O secretário da Fazenda e Planejamento de São Paulo, Samuel Kinoshita, fez um diagnóstico direto das contas públicas do país. Segundo ele, há uma compressão contínua dos gastos discricionários, aqueles que o governo pode direcionar livremente, diante do avanço das despesas obrigatórias. A avaliação foi feita no 6º Brasília Summit, promovido pelo Lide e pelo Correio, nesta quarta-feira (15/4), no Brasília Palace Hotel.

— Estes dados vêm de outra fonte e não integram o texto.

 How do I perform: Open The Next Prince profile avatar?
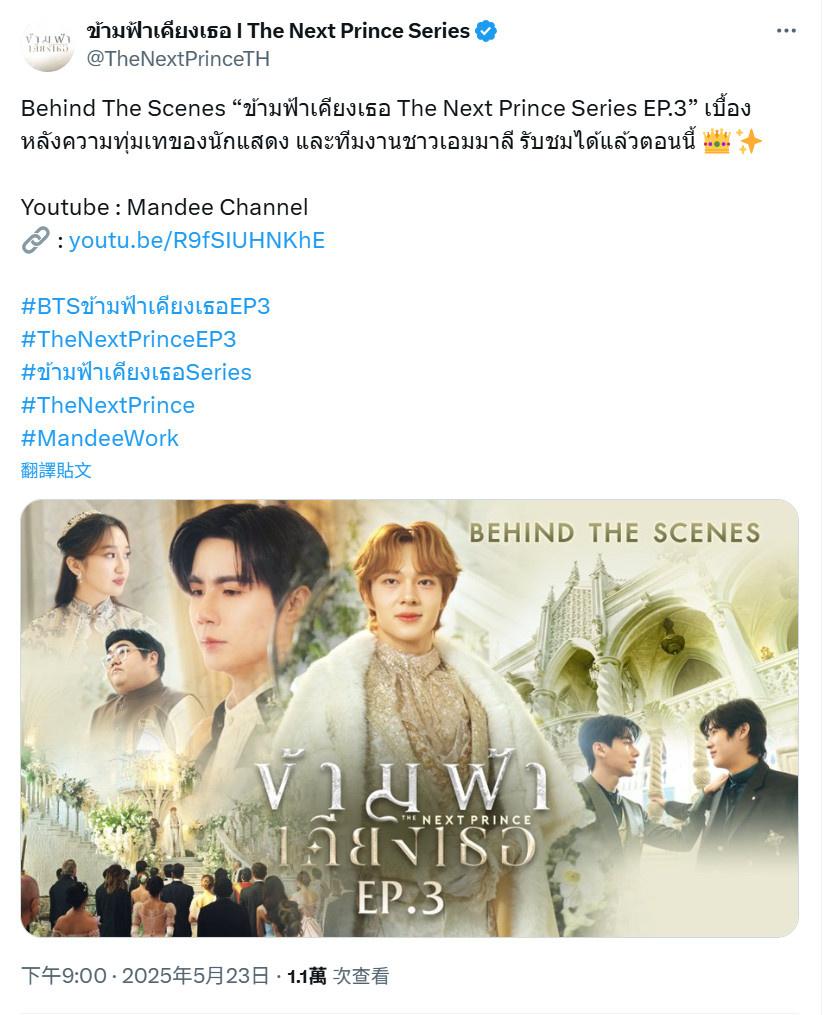[48, 45]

Segundo ele, esse fenômeno não é isolado. “É uma verdade nacional. Acontece na União, nos estados e nos municípios”, afirmou durante o painel “Do equilíbrio fiscal à qualidade dos gastos públicos: como gerar resultados para a sociedade”. Para o secretário, o cenário impõe um desafio estrutural à gestão pública: criar espaço fiscal para investimentos, especialmente em infraestrutura, sem ampliar a carga tributária, já considerada elevada para um país de renda média.

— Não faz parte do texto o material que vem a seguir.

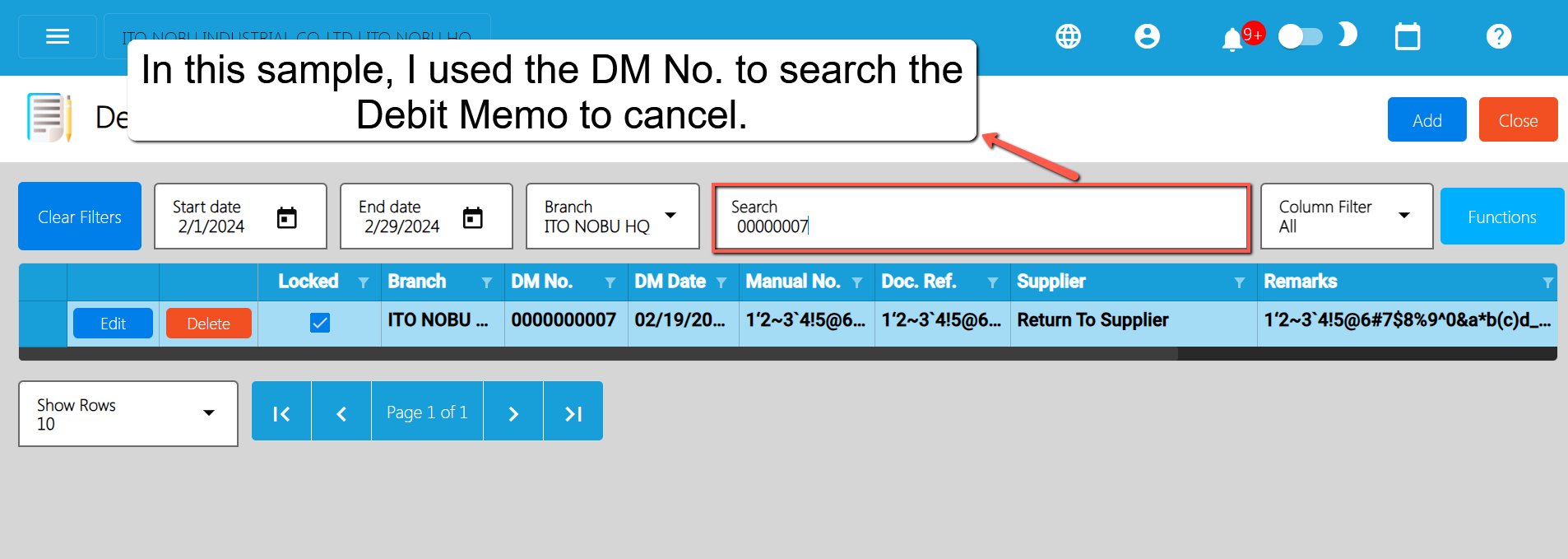This screenshot has width=1568, height=559.
Task: Toggle the dark mode switch
Action: tap(1301, 36)
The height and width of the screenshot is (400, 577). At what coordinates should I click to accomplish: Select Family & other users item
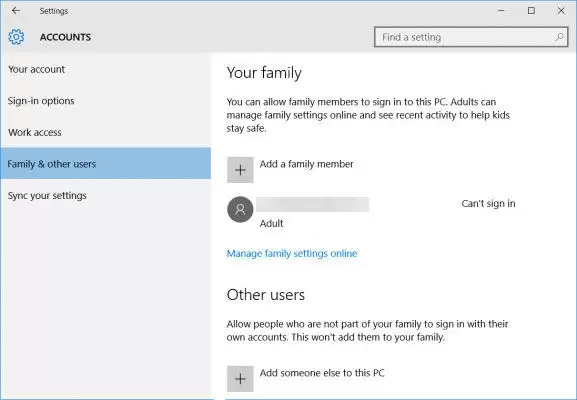click(x=106, y=163)
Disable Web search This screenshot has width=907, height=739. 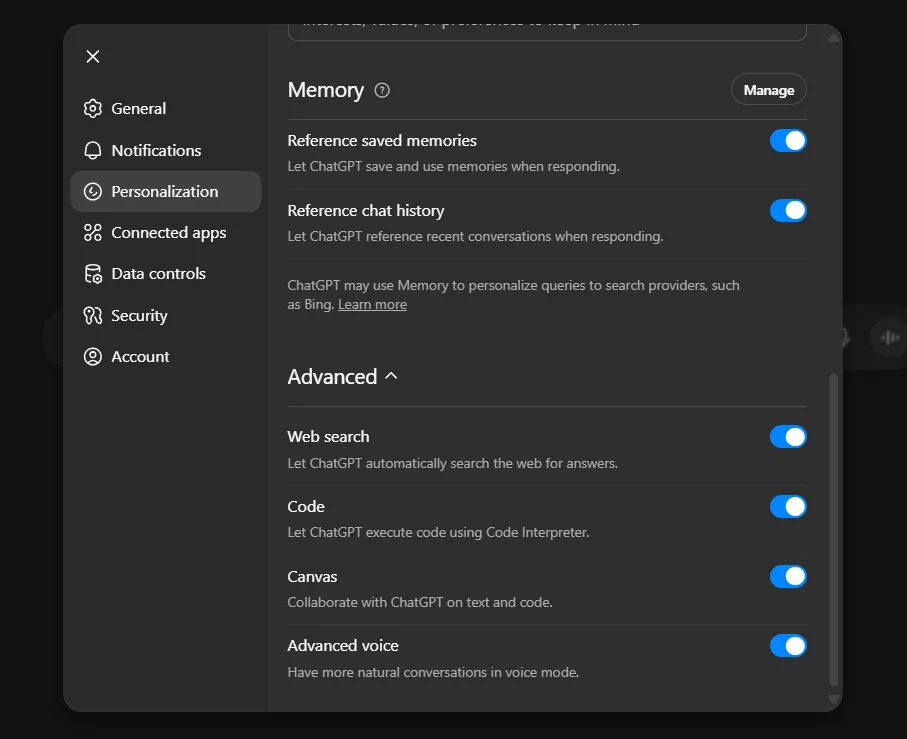coord(788,436)
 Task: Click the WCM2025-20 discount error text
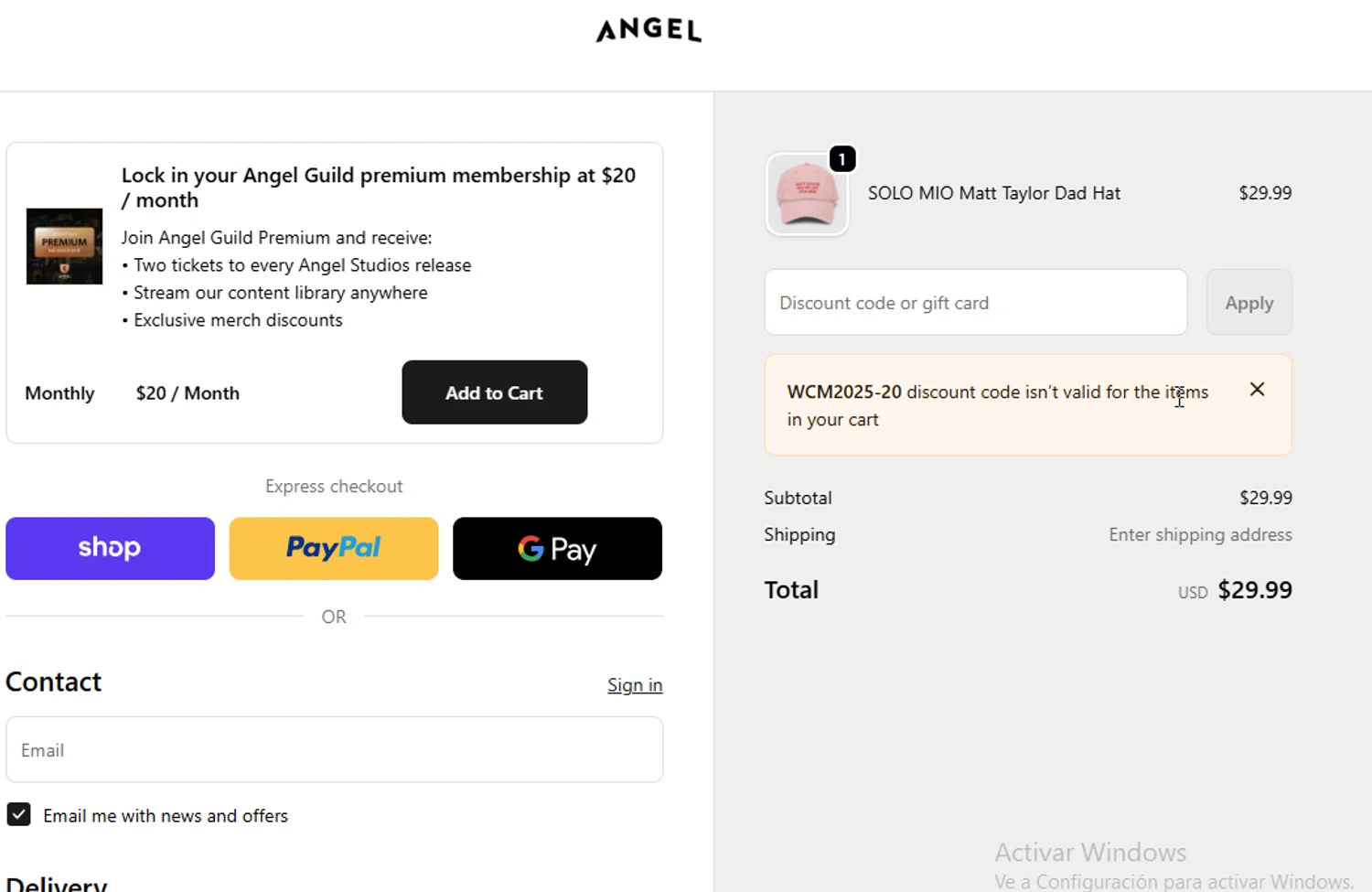[x=997, y=405]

Apesar do diagnóstico de restrição, Kinoshita adotou um tom otimista ao tratar das perspectivas econômicas do Brasil. Ele destacou o “altíssimo potencial” do país e afirmou que, com ajustes pontuais e destravamento de agendas econômicas, é possível acelerar o crescimento e aproximar o Brasil das economias mais avançadas. “Não é preciso fazer tanta coisa, mas algumas agendas são fundamentais”, disse.

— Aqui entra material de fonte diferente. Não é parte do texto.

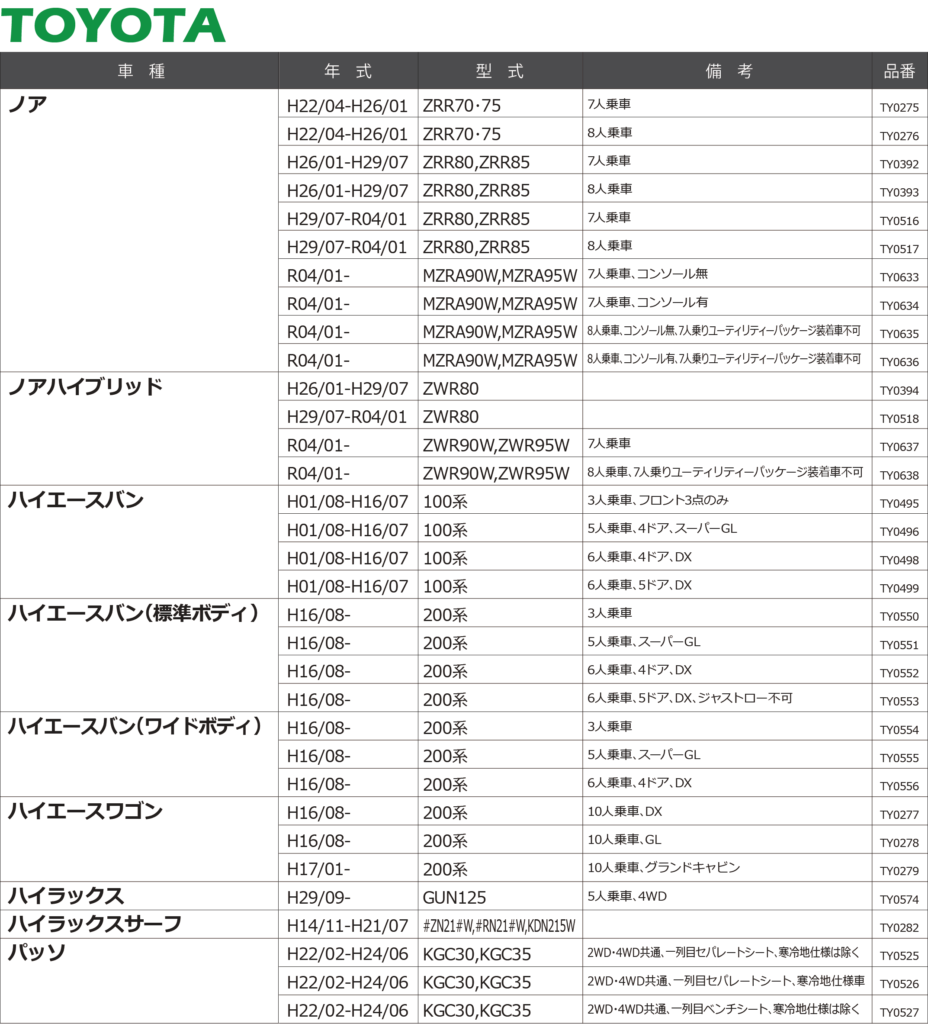Screen dimensions: 928x1024
Task: Select the ハイエースバン(ワイドボディ) row heading
Action: pyautogui.click(x=135, y=726)
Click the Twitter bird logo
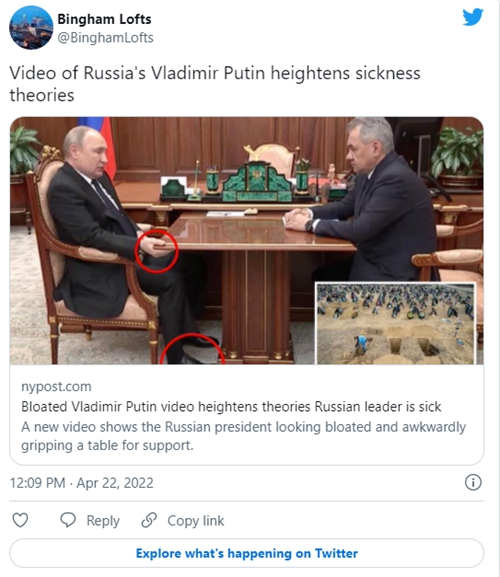Screen dimensions: 500x577 pos(473,17)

Na avaliação do secretário, o debate sobre o tamanho do Estado e a forma de financiamento é legítimo, mas não esgota o problema. O foco, segundo ele, deve estar na eficiência do gasto público. “Estamos executando da melhor maneira possível aquilo que o Estado se propõe a fazer?”, questionou, ao defender uma revisão da qualidade das despesas obrigatórias e maior efetividade nas políticas públicas.
Kinoshita apresentou medidas adotadas em São Paulo para enfrentar esse cenário. Entre elas, citou iniciativas de modernização institucional, como a redução do contencioso tributário por meio de mecanismos de incentivo à resolução de conflitos e a ampliação da transparência sobre benefícios fiscais. Também destacou avanços na avaliação de políticas públicas, com apoio de instituições externas e capacitação técnica das equipes.
Outro eixo mencionado foi o controle de despesas de custeio, com revisão contínua de gastos que tendem a crescer de forma automática ao longo do tempo. A estratégia, segundo ele, busca abrir espaço no orçamento para investimentos estruturantes.
O secretário também ressaltou a simplificação tributária como elemento central para melhorar o ambiente de negócios. Entre as medidas, citou a redução da substituição tributária e a digitalização de pagamentos, como o uso do Pix para quitação de tributos estaduais. De acordo com ele, a iniciativa já gerou economia administrativa e, principalmente, facilitou a vida do contribuinte.
“Mais do que o valor economizado, o importante é a melhoria do serviço ao cidadão e às empresas”, afirmou. Para Kinoshita, o ganho de eficiência precisa estar alinhado a um objetivo maior: tornar São Paulo — e, por extensão, o país — um ambiente mais competitivo e atrativo para investimentos.